- **Data for this task**
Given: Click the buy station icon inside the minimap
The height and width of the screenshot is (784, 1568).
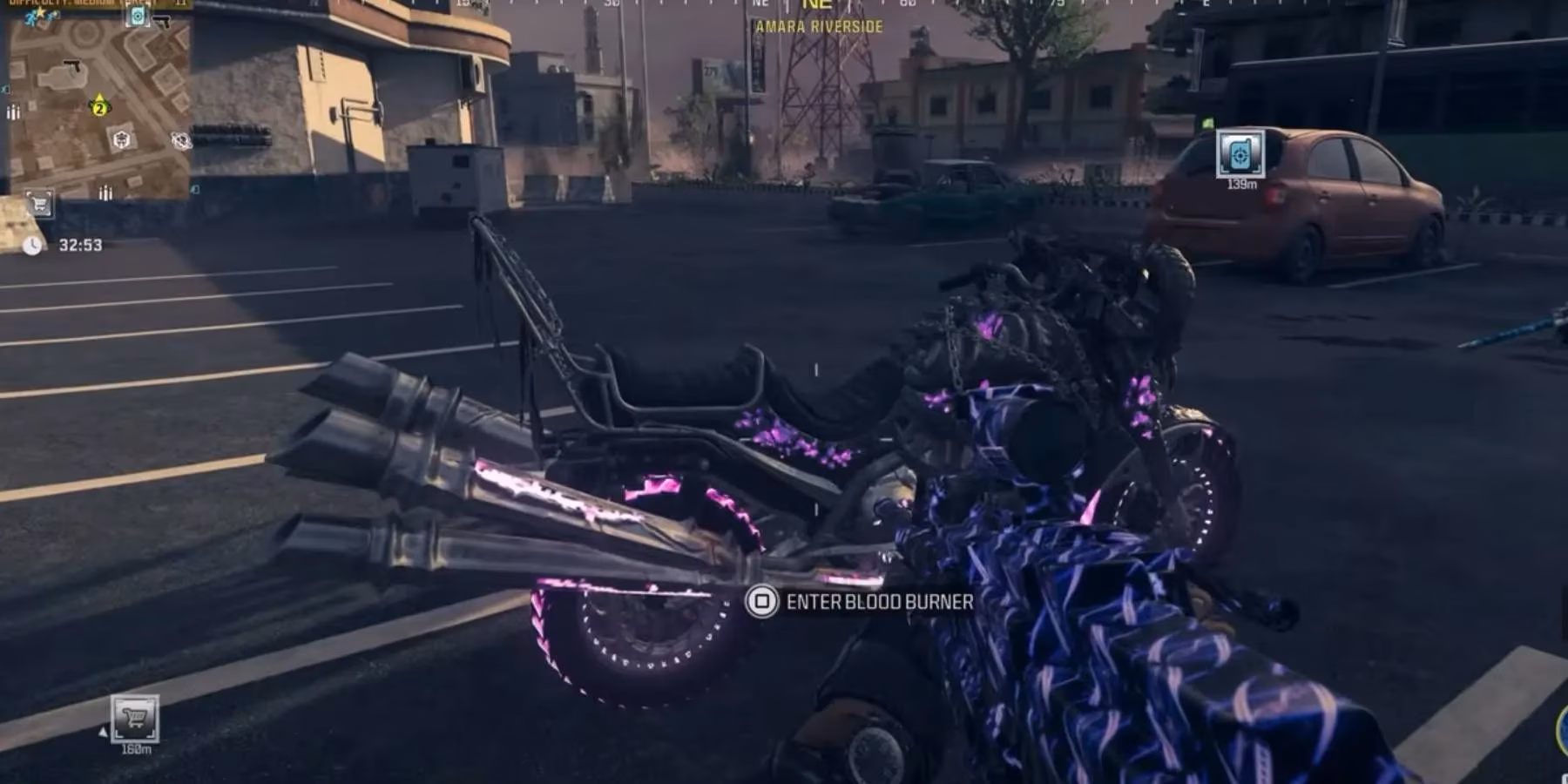Looking at the screenshot, I should click(x=39, y=204).
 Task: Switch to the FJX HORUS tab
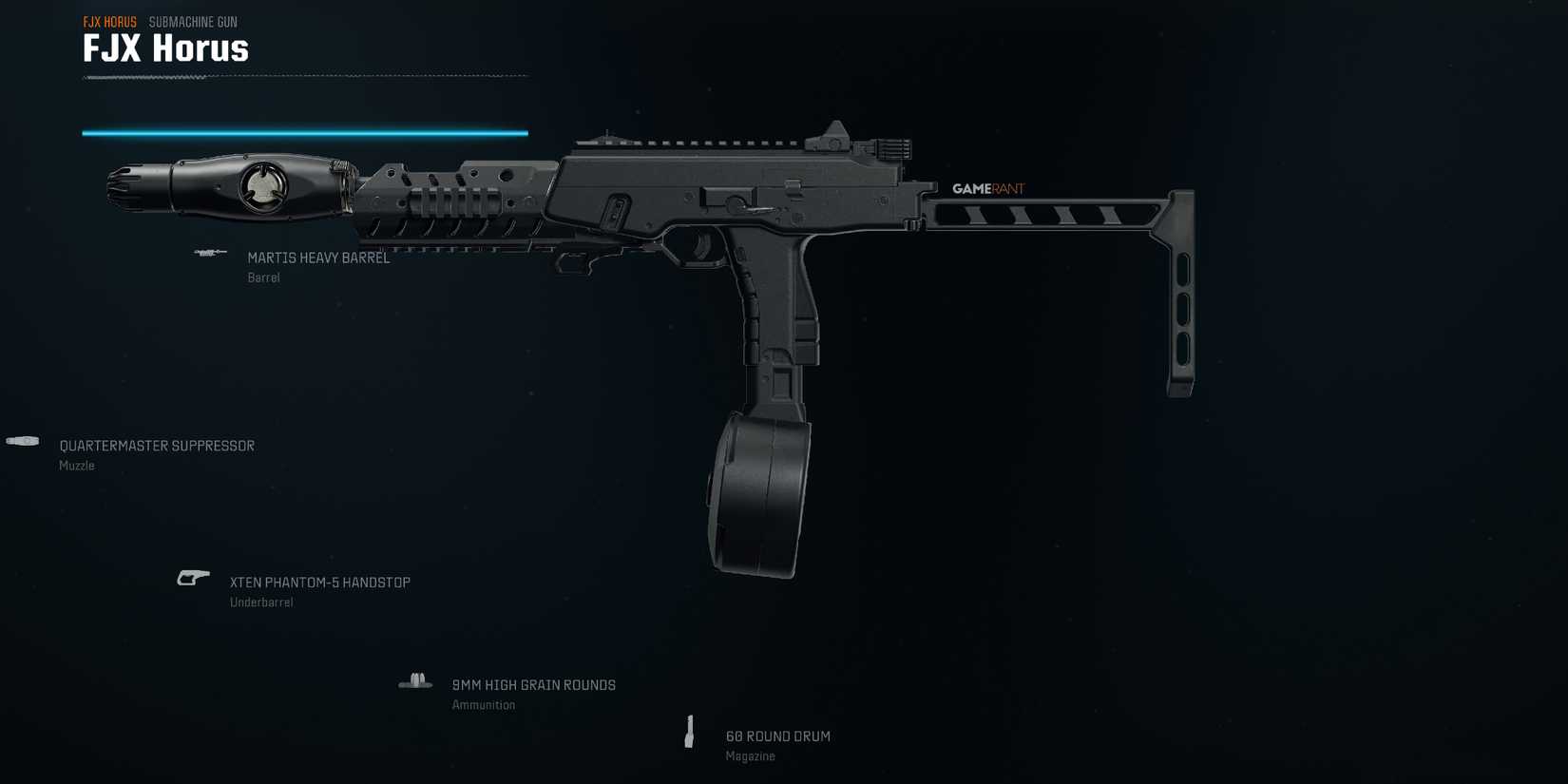pos(108,20)
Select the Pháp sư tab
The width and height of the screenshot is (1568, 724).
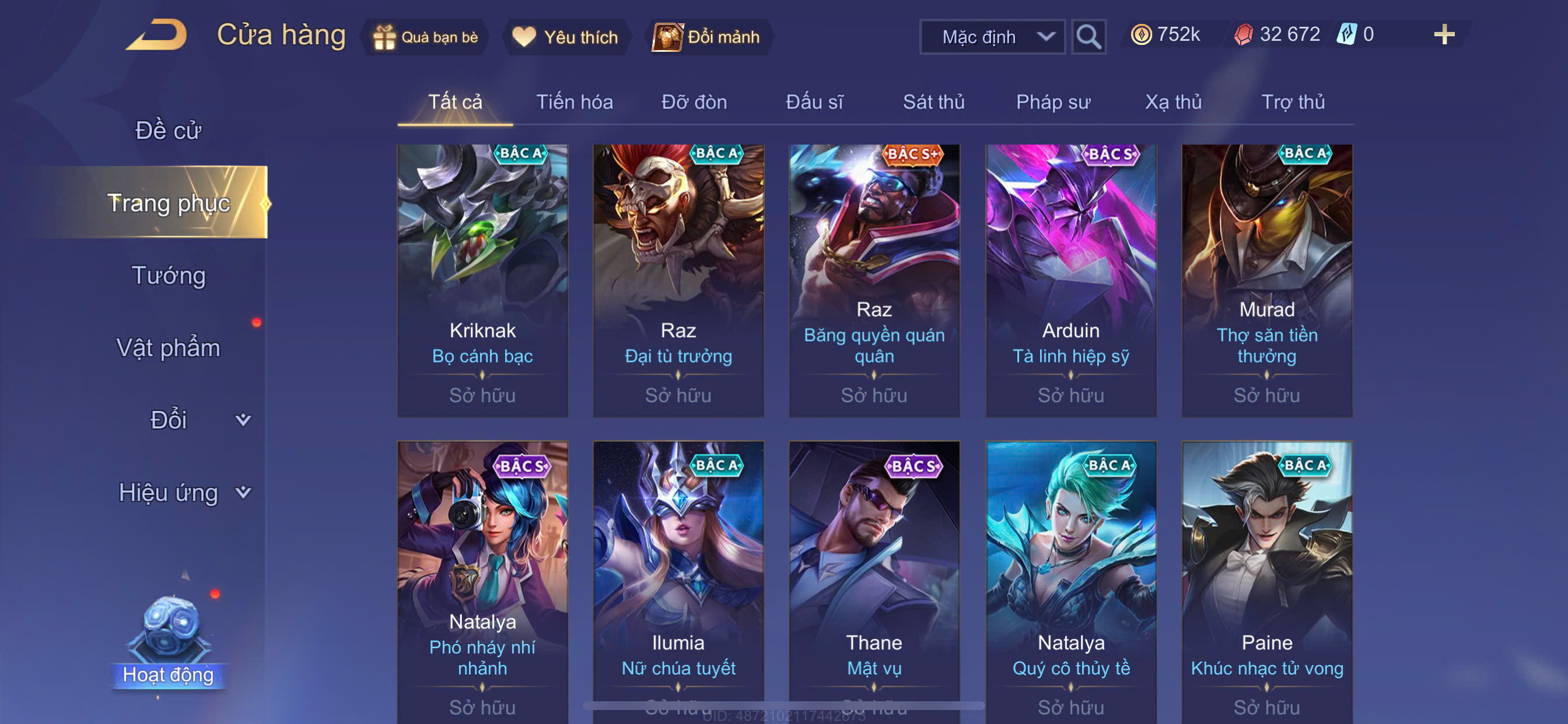(x=1053, y=102)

- **Your task**
Copy each of the items above word for word, leaving out the pictures.

- **Solution to the exercise**
Given: Click the buy station icon inside the minimap
The height and width of the screenshot is (784, 1568).
Looking at the screenshot, I should click(x=39, y=204).
 Task: Switch to the FJX HORUS tab
pos(108,20)
Select the Pháp sư tab
The width and height of the screenshot is (1568, 724).
(x=1053, y=102)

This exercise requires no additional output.